#### [What to produce]
All of the records must be given again exactly.

Stored data
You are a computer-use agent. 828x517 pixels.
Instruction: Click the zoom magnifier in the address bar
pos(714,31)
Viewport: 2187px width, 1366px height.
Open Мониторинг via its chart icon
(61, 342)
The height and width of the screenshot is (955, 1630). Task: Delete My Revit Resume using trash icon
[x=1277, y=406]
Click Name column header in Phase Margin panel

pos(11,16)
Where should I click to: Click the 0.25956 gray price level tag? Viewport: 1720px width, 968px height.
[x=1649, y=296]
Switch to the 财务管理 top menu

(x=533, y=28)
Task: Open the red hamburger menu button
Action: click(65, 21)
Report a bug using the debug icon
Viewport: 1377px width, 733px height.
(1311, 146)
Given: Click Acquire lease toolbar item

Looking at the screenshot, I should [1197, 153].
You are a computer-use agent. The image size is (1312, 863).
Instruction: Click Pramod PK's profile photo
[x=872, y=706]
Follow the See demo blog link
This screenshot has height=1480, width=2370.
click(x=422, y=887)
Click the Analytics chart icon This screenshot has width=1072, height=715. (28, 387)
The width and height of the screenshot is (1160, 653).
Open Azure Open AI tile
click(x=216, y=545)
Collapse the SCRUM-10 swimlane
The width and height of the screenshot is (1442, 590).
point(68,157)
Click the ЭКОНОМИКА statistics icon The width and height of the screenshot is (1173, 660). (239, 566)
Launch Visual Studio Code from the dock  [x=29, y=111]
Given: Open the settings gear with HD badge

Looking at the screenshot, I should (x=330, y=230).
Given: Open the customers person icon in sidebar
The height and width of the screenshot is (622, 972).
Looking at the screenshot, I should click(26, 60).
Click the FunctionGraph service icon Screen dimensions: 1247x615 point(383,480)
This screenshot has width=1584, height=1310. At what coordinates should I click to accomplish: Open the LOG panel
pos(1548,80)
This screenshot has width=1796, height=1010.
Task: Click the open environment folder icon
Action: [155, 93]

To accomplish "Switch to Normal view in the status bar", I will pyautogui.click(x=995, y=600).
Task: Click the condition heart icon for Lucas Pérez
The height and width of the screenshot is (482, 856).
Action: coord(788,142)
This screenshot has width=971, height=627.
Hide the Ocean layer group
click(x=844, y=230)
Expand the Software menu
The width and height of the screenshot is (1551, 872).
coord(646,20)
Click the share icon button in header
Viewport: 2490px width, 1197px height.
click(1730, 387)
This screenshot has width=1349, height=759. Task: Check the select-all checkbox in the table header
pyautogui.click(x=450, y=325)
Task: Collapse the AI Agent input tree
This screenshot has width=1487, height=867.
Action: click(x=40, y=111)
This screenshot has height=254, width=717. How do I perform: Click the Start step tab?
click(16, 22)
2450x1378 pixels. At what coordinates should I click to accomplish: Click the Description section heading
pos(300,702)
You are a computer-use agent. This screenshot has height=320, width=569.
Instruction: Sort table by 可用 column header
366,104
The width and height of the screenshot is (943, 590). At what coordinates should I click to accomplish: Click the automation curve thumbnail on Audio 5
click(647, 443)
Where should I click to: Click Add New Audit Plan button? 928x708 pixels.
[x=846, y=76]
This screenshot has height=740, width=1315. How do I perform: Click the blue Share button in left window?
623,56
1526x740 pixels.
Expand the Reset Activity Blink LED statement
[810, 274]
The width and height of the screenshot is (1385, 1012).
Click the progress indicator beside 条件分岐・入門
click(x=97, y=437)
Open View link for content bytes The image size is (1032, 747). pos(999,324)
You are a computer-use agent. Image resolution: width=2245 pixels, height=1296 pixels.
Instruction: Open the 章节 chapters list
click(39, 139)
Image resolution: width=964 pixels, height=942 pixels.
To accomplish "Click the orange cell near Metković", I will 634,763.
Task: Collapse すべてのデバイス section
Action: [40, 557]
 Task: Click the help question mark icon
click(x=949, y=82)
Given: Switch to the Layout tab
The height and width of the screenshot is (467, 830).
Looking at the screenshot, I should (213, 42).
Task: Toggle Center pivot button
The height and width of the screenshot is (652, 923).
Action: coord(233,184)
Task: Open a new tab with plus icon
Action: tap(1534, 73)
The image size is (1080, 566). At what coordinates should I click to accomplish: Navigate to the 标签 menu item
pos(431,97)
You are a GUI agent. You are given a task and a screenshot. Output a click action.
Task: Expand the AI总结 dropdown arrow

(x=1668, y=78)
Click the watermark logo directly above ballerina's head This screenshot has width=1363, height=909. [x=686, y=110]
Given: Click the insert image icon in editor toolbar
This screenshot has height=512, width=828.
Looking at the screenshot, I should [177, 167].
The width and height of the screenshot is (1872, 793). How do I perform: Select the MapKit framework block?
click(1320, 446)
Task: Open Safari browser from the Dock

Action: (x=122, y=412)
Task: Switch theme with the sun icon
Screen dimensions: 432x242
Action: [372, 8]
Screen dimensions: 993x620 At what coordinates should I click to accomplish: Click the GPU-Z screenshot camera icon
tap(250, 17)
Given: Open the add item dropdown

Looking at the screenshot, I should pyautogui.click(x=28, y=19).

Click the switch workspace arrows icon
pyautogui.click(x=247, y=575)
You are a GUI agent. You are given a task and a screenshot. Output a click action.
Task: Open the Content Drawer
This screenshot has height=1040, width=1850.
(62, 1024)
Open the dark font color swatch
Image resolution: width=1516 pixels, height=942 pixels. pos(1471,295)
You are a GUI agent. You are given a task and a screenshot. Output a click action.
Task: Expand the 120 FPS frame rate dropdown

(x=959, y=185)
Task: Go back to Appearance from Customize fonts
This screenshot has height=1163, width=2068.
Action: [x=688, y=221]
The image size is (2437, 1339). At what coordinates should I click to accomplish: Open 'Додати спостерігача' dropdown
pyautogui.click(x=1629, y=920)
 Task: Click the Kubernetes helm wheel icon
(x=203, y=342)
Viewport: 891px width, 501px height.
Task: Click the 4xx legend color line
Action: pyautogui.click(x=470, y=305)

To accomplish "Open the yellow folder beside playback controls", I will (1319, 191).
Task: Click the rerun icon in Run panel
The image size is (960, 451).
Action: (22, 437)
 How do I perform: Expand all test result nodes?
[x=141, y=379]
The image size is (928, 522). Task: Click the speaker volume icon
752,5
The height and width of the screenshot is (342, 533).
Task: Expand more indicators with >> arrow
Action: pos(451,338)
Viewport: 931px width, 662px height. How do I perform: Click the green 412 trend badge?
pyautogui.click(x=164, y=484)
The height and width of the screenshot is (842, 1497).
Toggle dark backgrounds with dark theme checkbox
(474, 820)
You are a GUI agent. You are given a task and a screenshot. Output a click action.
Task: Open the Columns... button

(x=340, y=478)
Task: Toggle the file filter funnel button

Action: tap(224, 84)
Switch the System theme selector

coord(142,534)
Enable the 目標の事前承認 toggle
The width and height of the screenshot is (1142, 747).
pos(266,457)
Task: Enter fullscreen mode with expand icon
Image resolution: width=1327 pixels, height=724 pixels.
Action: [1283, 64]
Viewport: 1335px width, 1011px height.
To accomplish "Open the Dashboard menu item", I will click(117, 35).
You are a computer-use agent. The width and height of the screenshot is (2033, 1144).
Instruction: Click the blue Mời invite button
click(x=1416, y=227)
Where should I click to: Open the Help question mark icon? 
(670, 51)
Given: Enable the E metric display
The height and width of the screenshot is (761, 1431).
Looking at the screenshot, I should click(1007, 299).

#### [Result of this exercise]
You are a computer-use agent. 828x517 pixels.
Instruction: Click the zoom magnifier in the address bar
pos(714,31)
Viewport: 2187px width, 1366px height.
Open Мониторинг via its chart icon
(61, 342)
The height and width of the screenshot is (955, 1630). Task: Delete My Revit Resume using trash icon
[x=1277, y=406]
Click Name column header in Phase Margin panel

pos(11,16)
Where should I click to: Click the 0.25956 gray price level tag? Viewport: 1720px width, 968px height.
[x=1649, y=296]
Switch to the 财务管理 top menu

(x=533, y=28)
Task: Open the red hamburger menu button
Action: click(65, 21)
Report a bug using the debug icon
Viewport: 1377px width, 733px height.
(1311, 146)
Given: Click Acquire lease toolbar item

Looking at the screenshot, I should [1197, 153].
You are a computer-use agent. The image size is (1312, 863).
Instruction: Click Pramod PK's profile photo
[x=872, y=706]
Follow the See demo blog link
This screenshot has height=1480, width=2370.
click(x=422, y=887)
Click the Analytics chart icon This screenshot has width=1072, height=715. (28, 387)
The width and height of the screenshot is (1160, 653).
Open Azure Open AI tile
click(x=216, y=545)
Collapse the SCRUM-10 swimlane
The width and height of the screenshot is (1442, 590).
point(68,157)
Click the ЭКОНОМИКА statistics icon The width and height of the screenshot is (1173, 660). (239, 566)
Launch Visual Studio Code from the dock  [x=29, y=111]
Given: Open the settings gear with HD badge

Looking at the screenshot, I should (x=330, y=230).
Given: Open the customers person icon in sidebar
The height and width of the screenshot is (622, 972).
Looking at the screenshot, I should click(26, 60).
Click the FunctionGraph service icon Screen dimensions: 1247x615 point(383,480)
This screenshot has width=1584, height=1310. At what coordinates should I click to accomplish: Open the LOG panel
pos(1548,80)
This screenshot has width=1796, height=1010.
Task: Click the open environment folder icon
Action: [155, 93]

To accomplish "Switch to Normal view in the status bar", I will pyautogui.click(x=995, y=600).
Task: Click the condition heart icon for Lucas Pérez
The height and width of the screenshot is (482, 856).
Action: coord(788,142)
This screenshot has width=971, height=627.
Hide the Ocean layer group
click(x=844, y=230)
Expand the Software menu
The width and height of the screenshot is (1551, 872).
coord(646,20)
Click the share icon button in header
Viewport: 2490px width, 1197px height.
click(1730, 387)
This screenshot has width=1349, height=759. Task: Check the select-all checkbox in the table header
pyautogui.click(x=450, y=325)
Task: Collapse the AI Agent input tree
This screenshot has width=1487, height=867.
Action: click(x=40, y=111)
This screenshot has height=254, width=717. How do I perform: Click the Start step tab?
click(16, 22)
2450x1378 pixels. At what coordinates should I click to accomplish: Click the Description section heading
pos(300,702)
You are a computer-use agent. This screenshot has height=320, width=569.
Instruction: Sort table by 可用 column header
366,104
The width and height of the screenshot is (943, 590). At what coordinates should I click to accomplish: Click the automation curve thumbnail on Audio 5
click(647, 443)
Where should I click to: Click Add New Audit Plan button? 928x708 pixels.
[x=846, y=76]
This screenshot has height=740, width=1315. How do I perform: Click the blue Share button in left window?
623,56
1526x740 pixels.
Expand the Reset Activity Blink LED statement
[810, 274]
The width and height of the screenshot is (1385, 1012).
Click the progress indicator beside 条件分岐・入門
click(x=97, y=437)
Open View link for content bytes The image size is (1032, 747). pos(999,324)
You are a computer-use agent. Image resolution: width=2245 pixels, height=1296 pixels.
Instruction: Open the 章节 chapters list
click(39, 139)
Image resolution: width=964 pixels, height=942 pixels.
To accomplish "Click the orange cell near Metković", I will 634,763.
Task: Collapse すべてのデバイス section
Action: [40, 557]
 Task: Click the help question mark icon
click(x=949, y=82)
Given: Switch to the Layout tab
The height and width of the screenshot is (467, 830).
Looking at the screenshot, I should (213, 42).
Task: Toggle Center pivot button
The height and width of the screenshot is (652, 923).
Action: coord(233,184)
Task: Open a new tab with plus icon
Action: tap(1534, 73)
The image size is (1080, 566). At what coordinates should I click to accomplish: Navigate to the 标签 menu item
pos(431,97)
You are a GUI agent. You are given a task and a screenshot. Output a click action.
Task: Expand the AI总结 dropdown arrow

(x=1668, y=78)
Click the watermark logo directly above ballerina's head This screenshot has width=1363, height=909. [x=686, y=110]
Given: Click the insert image icon in editor toolbar
This screenshot has height=512, width=828.
Looking at the screenshot, I should [177, 167].
The width and height of the screenshot is (1872, 793). How do I perform: Select the MapKit framework block?
click(1320, 446)
Task: Open Safari browser from the Dock

Action: (x=122, y=412)
Task: Switch theme with the sun icon
Screen dimensions: 432x242
Action: [372, 8]
Screen dimensions: 993x620 At what coordinates should I click to accomplish: Click the GPU-Z screenshot camera icon
tap(250, 17)
Given: Open the add item dropdown

Looking at the screenshot, I should pyautogui.click(x=28, y=19).

Click the switch workspace arrows icon
pyautogui.click(x=247, y=575)
You are a GUI agent. You are given a task and a screenshot. Output a click action.
Task: Open the Content Drawer
This screenshot has height=1040, width=1850.
(62, 1024)
Open the dark font color swatch
Image resolution: width=1516 pixels, height=942 pixels. pos(1471,295)
You are a GUI agent. You are given a task and a screenshot. Output a click action.
Task: Expand the 120 FPS frame rate dropdown

(x=959, y=185)
Task: Go back to Appearance from Customize fonts
This screenshot has height=1163, width=2068.
Action: [x=688, y=221]
The image size is (2437, 1339). At what coordinates should I click to accomplish: Open 'Додати спостерігача' dropdown
pyautogui.click(x=1629, y=920)
 Task: Click the Kubernetes helm wheel icon
(x=203, y=342)
Viewport: 891px width, 501px height.
Task: Click the 4xx legend color line
Action: pyautogui.click(x=470, y=305)

To accomplish "Open the yellow folder beside playback controls", I will (1319, 191).
Task: Click the rerun icon in Run panel
The image size is (960, 451).
Action: (22, 437)
 How do I perform: Expand all test result nodes?
[x=141, y=379]
The image size is (928, 522). Task: Click the speaker volume icon
752,5
The height and width of the screenshot is (342, 533).
Task: Expand more indicators with >> arrow
Action: pos(451,338)
Viewport: 931px width, 662px height. How do I perform: Click the green 412 trend badge?
pyautogui.click(x=164, y=484)
The height and width of the screenshot is (842, 1497).
Toggle dark backgrounds with dark theme checkbox
(474, 820)
You are a GUI agent. You are given a task and a screenshot. Output a click action.
Task: Open the Columns... button

(x=340, y=478)
Task: Toggle the file filter funnel button

Action: tap(224, 84)
Switch the System theme selector

coord(142,534)
Enable the 目標の事前承認 toggle
The width and height of the screenshot is (1142, 747).
pos(266,457)
Task: Enter fullscreen mode with expand icon
Image resolution: width=1327 pixels, height=724 pixels.
Action: [1283, 64]
Viewport: 1335px width, 1011px height.
To accomplish "Open the Dashboard menu item", I will click(117, 35).
You are a computer-use agent. The width and height of the screenshot is (2033, 1144).
Instruction: Click the blue Mời invite button
click(x=1416, y=227)
Where should I click to: Open the Help question mark icon? 
(670, 51)
Given: Enable the E metric display
The height and width of the screenshot is (761, 1431).
Looking at the screenshot, I should click(1007, 299).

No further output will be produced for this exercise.